Cant understand that Logic either Pal...... I play regular enough with a chap off 16......Every time he hits a drive on a Par 5 its out with the 3 wood....Now Iv a good belt of a ball but unless i know i can get home...Usually in the summer......Ill always lay up......He could pull the 3 wood out when he's yards left or right of the fairway......The result...My 6 or 7 iron to 100 mtrs or just inside.....His 3 wood to just about anywhere *IF* he manages to get to the back of the ball in the rough.....He's got this mentality that he has to try and get as close as he can to the green in 2.

Ill take my Par he's walking of with 6's and 7's more often than not....


----------



## In_The_Rough (Mar 18, 2013)

kid2 said:



			Cant understand that Logic either Pal...... I play regular enough with a chap off 16......Every time he hits a drive on a Par 5 its out with the 3 wood....Now Iv a good belt of a ball but unless i know i can get home...Usually in the summer......Ill always lay up......He could pull the 3 wood out when he's yards left or right of the fairway......The result...My 6 or 7 iron to 100 mtrs or just inside.....His 3 wood to just about anywhere *IF* he manages to get to the back of the ball in the rough.....He's got this mentality that he has to try and get as close as he can to the green in 2.

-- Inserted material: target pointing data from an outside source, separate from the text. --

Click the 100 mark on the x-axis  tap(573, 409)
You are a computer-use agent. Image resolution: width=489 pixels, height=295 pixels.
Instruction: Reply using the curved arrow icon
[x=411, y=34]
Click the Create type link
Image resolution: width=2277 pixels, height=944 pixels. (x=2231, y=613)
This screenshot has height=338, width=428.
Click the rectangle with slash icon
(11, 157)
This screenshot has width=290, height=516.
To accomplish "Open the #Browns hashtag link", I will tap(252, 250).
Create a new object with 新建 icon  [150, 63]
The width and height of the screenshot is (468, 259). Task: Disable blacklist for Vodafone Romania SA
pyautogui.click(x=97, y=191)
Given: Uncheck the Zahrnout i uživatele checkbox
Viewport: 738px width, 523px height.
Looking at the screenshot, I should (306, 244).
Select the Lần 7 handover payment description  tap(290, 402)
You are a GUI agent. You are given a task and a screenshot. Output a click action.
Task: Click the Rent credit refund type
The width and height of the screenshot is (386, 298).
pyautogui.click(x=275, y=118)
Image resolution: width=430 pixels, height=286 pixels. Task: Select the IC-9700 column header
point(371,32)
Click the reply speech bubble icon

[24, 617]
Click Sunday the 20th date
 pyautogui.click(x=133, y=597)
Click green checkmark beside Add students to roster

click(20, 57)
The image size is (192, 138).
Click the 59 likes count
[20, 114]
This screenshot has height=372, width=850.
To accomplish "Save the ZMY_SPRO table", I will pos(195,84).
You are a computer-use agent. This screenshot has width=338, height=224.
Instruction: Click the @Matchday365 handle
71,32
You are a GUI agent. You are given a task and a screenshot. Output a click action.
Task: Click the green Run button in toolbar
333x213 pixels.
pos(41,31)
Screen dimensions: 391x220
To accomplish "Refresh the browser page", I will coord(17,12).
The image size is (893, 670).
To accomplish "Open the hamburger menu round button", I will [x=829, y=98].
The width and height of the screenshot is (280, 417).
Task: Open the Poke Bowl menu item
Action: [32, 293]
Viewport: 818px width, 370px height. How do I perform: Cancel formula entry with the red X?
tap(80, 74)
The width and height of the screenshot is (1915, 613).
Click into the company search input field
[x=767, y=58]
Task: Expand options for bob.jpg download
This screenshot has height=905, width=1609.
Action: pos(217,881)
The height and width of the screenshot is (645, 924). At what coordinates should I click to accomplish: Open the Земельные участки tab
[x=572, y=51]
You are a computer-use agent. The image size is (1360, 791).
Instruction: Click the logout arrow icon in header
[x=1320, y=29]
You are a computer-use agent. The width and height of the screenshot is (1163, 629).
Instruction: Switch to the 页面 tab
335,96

Ill take my Par he's walking of with 6's and 7's more often than not....
		
Click to expand...

Some poeple just like the challenge of playing risky or tough shots. I played in a club comp a while back and one guy was off about 20 and he was trying to hit woods out of fairway bunkers, needless to say the odd time he got the ball out the sand it did not go very far


----------



## kid2 (Mar 18, 2013)

In_The_Rough said:



			Some poeple just like the challenge of playing risky or tough shots. I played in a club comp a while back and one guy was off about 20 and he was trying to hit woods out of fairway bunkers, needless to say the odd time he got the ball out the sand it did not go very far
		
Click to expand...



....It would make you wonder...


----------



## In_The_Rough (Mar 18, 2013)

Must have cost 5 or 6 shots during the round, that and trying to smash his tee shots into the middle of next week allowed for around 12 shots overall and then they wonder why they cant get their handicap any lower. I only hit driver on about 4 holes at my place he was hitting it on every hole bar the par 3's


----------



## HomerJSimpson (Mar 18, 2013)

Simple answer is get a lesson. Better long term fix and cheaper than a new bat. I have been working hard on compessing down with my irons but been told to sweep the hybrid and fairways


----------



## MarkA (Mar 19, 2013)

Thanks guys! Lesson it is - Im sure it has got in my head!


----------